Originally posted Thanksgiving 2001 and revised for Thanksgiving 2002 – gotta go baste the turkey.
It’s the time of the year when a sportsfan’s three favorite activities – eating, drinking and watching sports - get together for a well deserved and desperately needed four day weekend.
Thanksgiving. A time
to give thanks. A time to recognize and appreciate all that we have.
Celery sticks with cream cheese or peanut butter for starters; followed by pimento filled olives, a cheese and cracker platter and the kickoff of the Patriots-Lions game. I love Thanksgiving.
My wonderful and thoughtful wife will have the turkey perfectly timed to be carved and served between games.
The table will be lavishly decorated and well stocked with all our favorite foods. First and foremost, the plumper Louise. I have to ask: why is Thanksgiving one of the few times a year we get to eat turkey? It’s not like we couldn’t go to the market and buy a turkey anytime we want. How come there always has to be an occasion?
Can you imagine coming home from work on a Tuesday to a turkey dinner with all the trimmings? I guarantee your first thought would be “what’s the occasion?”
And why does the Thanksgiving cook find it necessary to make the side dishes more complicated than they have to be? I don’t want pearl onions in my peas, I don’t want sauteed almonds in my string beans and I definitely don’t want my yams ‘candied’.
But then, I’m a meat and potatoes guy. Except on Thanksgiving – when I want to see a big bowl of mashed turnips on the table (or is it rhubarb?).
And stuffing. Or is it dressing? Can anyone tell me what is the difference between stuffing and dressing?
What about sweet potatoes and yams? Isn’t a yam the same as a sweet potato? If not, why not?
Is succotash just a fancy word for mixed vegetables? Every other day of the year we have mixed vegetables. On Thanksgiving, we have succotash. If you add a lima bean to mixed vegetables, is that what makes it succotash?
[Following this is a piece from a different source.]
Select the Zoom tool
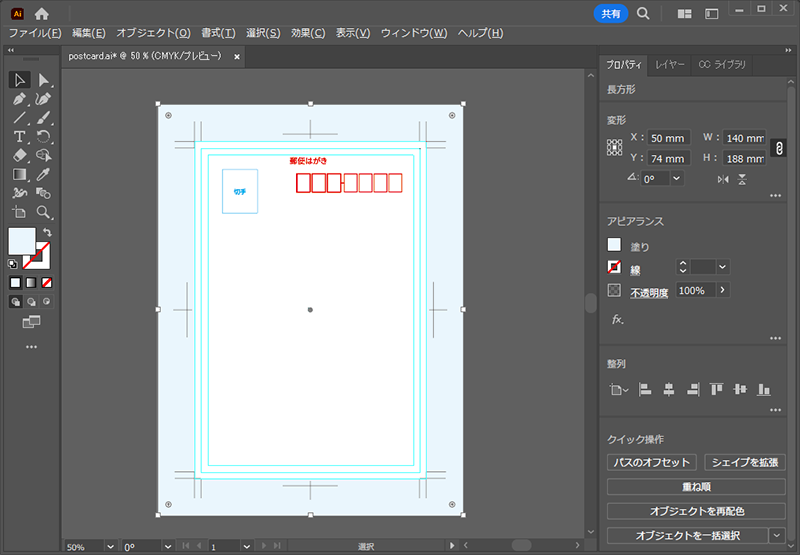 [x=44, y=212]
Keep the cranberry chutney down at the other end of the table (along with the acorn squash and creamed Brussels sprouts) and open up a can of good, old-fashioned cranberry sauce.
I still don't know what type of wine goes with turkey. But I'm more convinced than ever, however, that a chilled blend of hops and barley malt goes with everything from pickles to pretzels.
Forget about last year's tip to (halfheartedly) offer to help with the dinner dishes. I learned the hard way that Aunt Betty isn't always going to insist that she clean up. Though she's done it for as long as I can remember, I failed to recognize that the years have caught up to dear Aunt Betty.
(This year I'll quietly excuse myself from the table, grab a big slice of pumpkin pie and try to beat Aunt Betty to the couch for the start of the Redskins-Cowboys game.)
Don’t forget about the all-important post-meal nap. It’s essential for the marathon eater, drinker, sports watcher.
No Brian's Song for me this year. But I'll keep the Kleenex handy when I catch the ESPN Classic SportsCentury profile of Ernie Davis. A star running back at Syracuse University, Davis became the first black recipient of the Heisman Trophy in 1961. Ernie Davis would never play professional football. He was stricken with leukemia and died in 1963 at the age of 23.
For the late night sportsfan, college basketball’s Great Alaska Shootout 2002 and a cold turkey and cranberry sandwich are waiting for you at midnight eastern time. (On the west coast, you may still be working on that peach cobbler Aunt Martha brought with her from Idaho).
Get some rest, there’s plenty of turkey chili and college football on Friday and Saturday.
We’ll have open faced turkey sandwiches with giblet gravy and a full compliment of NFL games on Sunday.
Or turkey-jerky and NASCAR if that's more your speed.
I think about the
family and friends I have in my life and I am very thankful. I hope you
all have plenty to be thankful for too. Happy Thanksgiving, sportsfans.